When adjusting the effects in Garageband, you’ll discover three different types in the Smart Controls: the delay, the reverb, and the ambience.
The ambience control is actually a bit different from the reverb setting, in one crucial way.
What Does Ambience Do in Garageband?
Essentially, the Ambience effect in Garageband creates a three-dimensional sound on the track through the use of a very short reverb. It also makes the sound appear thicker, wider, and more atmospheric.
This is in contrast to a reverb, which, at its maximum setting, sounds very long, as if the sound is coming from a very large and very long room.
If you increase the reverb to its maximum setting, you’ll notice that it sounds like the music is being played in a very large room, but if you turn that all the way down, and instead, turn up the ambiance control, it sounds like a different type of reverb: a shorter reverb, that creates somewhat of a three-dimensional sound, effectively thickening up the sound and making it sound more “ambient.”
In other words, the ambience control is for any sound where you want it to continue sounding dry, but just a little bit of a 3D quality to it, with a thicker and slightly more ambiguous sound.
How Is Reverb Different From Ambience?
As I briefly mentioned above, reverb simulates the natural sound reflections that would come with a particular type of room.
Explained in another way, if you can imagine yourself hitting a snare drum in a church, the reverb is the way the soundwaves from the snare drum travel throughout the church, bouncing and crashing off the pews, the walls, and the glass windows.
For instance, if you take a look at all of the available pre-sets and settings of a reverb plug-in, you’ll notice they typically come with different kinds of rooms, like a church, a big room, a hallway, or a nightclub.
A reverb, in contrast to the ambience, will have a long reverberating sound, rather than a short one. Moreover, most reverbs that have a variety of controls provide a parameter that determines how much the sound “decays.”
In other words, when the source of the sound stops making that very same sound, there is a certain amount of time that it takes for the sound to stop reverberating throughout the room.
The decay, essentially, is the time that it takes for the sound to finally stop making noise.
Go ahead and experiment with the reverb and ambience controls in Garageband and see what you come up with.
Typically, I add ambience and reverb to many different types of tracks, including guitars, vocals, snare, and more.
Using Ambience on Vocals
In the case of adding ambience on vocals, I might add just a little bit on to them, just to create somewhat of an atmospheric sound, for instance, I’ll set it to around 4-5 on the knob.
You can see what that looks like in the image below:
It’s important not to over-do it when it comes to saturation plug-ins because they tend to have a multiplicative effect.
Using Ambience on Guitars
Recently, I created a song using two different nylon string guitars, with one panned to the left, and one panned to the right.
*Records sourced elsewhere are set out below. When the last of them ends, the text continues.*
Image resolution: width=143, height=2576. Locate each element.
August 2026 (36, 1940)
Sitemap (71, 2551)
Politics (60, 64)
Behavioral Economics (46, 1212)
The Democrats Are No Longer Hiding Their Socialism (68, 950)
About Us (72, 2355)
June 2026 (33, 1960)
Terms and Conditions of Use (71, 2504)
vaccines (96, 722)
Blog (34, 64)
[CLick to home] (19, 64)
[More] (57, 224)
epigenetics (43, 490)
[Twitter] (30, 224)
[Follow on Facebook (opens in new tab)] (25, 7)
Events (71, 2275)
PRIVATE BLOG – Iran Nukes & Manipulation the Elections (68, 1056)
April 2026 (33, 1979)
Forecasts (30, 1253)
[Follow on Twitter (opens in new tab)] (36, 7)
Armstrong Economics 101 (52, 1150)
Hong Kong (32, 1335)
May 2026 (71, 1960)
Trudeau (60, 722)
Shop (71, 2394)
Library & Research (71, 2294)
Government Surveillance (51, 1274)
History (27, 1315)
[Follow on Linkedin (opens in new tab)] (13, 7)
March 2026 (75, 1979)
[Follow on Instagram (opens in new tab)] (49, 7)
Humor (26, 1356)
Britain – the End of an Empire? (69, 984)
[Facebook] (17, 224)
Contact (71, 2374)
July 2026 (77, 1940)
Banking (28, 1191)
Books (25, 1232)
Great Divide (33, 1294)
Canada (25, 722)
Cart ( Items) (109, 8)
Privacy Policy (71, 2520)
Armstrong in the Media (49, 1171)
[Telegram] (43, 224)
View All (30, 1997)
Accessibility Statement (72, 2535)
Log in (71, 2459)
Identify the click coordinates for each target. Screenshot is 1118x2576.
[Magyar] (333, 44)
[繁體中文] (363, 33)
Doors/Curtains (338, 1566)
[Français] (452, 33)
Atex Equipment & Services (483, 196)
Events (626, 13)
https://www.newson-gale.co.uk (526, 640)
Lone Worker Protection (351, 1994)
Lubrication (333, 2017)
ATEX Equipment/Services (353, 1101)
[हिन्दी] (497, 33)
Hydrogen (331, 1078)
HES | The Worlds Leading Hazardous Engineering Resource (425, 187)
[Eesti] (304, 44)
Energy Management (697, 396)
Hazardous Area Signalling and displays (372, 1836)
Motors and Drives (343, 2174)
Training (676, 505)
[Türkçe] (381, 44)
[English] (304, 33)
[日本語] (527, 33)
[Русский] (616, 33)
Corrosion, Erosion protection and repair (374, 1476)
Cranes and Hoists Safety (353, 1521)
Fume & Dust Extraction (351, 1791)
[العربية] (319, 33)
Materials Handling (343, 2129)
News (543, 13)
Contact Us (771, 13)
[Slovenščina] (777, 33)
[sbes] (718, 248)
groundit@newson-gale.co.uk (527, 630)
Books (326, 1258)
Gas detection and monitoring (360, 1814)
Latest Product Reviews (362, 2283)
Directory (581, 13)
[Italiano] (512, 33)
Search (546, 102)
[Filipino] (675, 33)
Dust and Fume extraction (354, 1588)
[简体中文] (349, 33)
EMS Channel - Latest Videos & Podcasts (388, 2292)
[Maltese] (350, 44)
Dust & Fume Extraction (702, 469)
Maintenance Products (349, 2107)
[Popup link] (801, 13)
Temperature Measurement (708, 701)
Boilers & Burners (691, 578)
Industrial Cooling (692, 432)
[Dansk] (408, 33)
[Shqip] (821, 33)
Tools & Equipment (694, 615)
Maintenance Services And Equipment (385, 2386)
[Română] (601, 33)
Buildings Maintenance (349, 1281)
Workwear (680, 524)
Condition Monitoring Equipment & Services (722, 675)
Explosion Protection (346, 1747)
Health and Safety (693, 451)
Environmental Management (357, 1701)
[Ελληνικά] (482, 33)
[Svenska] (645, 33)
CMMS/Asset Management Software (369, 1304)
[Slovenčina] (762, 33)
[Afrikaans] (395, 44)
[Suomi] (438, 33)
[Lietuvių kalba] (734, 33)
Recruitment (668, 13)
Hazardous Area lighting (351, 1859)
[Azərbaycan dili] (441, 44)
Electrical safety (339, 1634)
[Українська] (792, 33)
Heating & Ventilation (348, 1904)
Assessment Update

Both guitars have the ambience setting adjusted to around 3 on the knob.
You can check it out in the image below:
Using Reverb, Delay, and Ambience
In my article on how to make Garageband instruments sound more professional, I explored how the use of these three plug-ins can actually improve the quality of your music by a significant margin, and I stand behind that point of view.
How you want to set up these plug-ins depends on your own style and taste, so it’s up to you to experiment with each one individually.
Delay is different from the reverb and ambiance controls because it actually controls the echo of the sound, rather than just the way the sound waves are crashing around in a specific type of room, like the way the reverb does.
When used as a trio, a lot can be done to an instrument to make it sound a lot more interesting and fun.
Other Uses of the Ambience Setting
The ambient setting can also be used for the bass guitar, but more as a thickening agent, rather than as an effect.
For instance, if you find that the bass tone is a bit dry, you could increase the ambient setting by just 2-3 notches on the knob, and see what that does for the tone.
Similar to the use of the chorus effect, it can thicken up the sound just a little bit and bring it forward in the mix.
Ambience Makes It Sound More ‘Stereo’
I also find that the ambient function has the effect of spreading out the soundwaves a little more across the stereo image.
In other words, if you have a bass-line panned to the center without any ambience on the track, the sound has the appearence of being right in the center of the speakers/headphones.
But if you crank the ambience, it has the effect of spreading the sound waves across both headphones in a more even way, rather than just having it right in the center.
If you want to see what I’m talking about, open up a new project file in Garageband, and use the stock instrument that comes up: the classic electric piano.
In the Smart Controls at the very bottom, crank the ambience with your headphones on and play a few notes.
Now, go ahead and turn the ambience setting all the way down and play a few notes. You’ll notice what I mentioned above.
Another small addition it makes to the sound is a very, very, short echo that lasts literally a millisecond.
If you’re confused about the terms “stereo” and “mono,” understand that “mono” just means the music sounds like it’s coming through just one channel.
“Stereo,” on the other hand, sounds like it’s coming through two different channels, often described as “left and right.”
I have a whole other article on mixing in mono and why it’s important. Make sure to check it out at this link here.
All-in-all, I would argue that the ambience setting functions essentially like a very short reverb, creating somewhat of an ambiguous three-dimensional effect that’s more defined, thicker, and more atmospheric, in contrast to the reverb, which controls the type of room in which the sounds reverberate.
I hope this answered your question.
When it comes to audio, it’s somewhat challenging to explain what a particular effect actually does due to the fact how one interprets the sound is entirely subjective.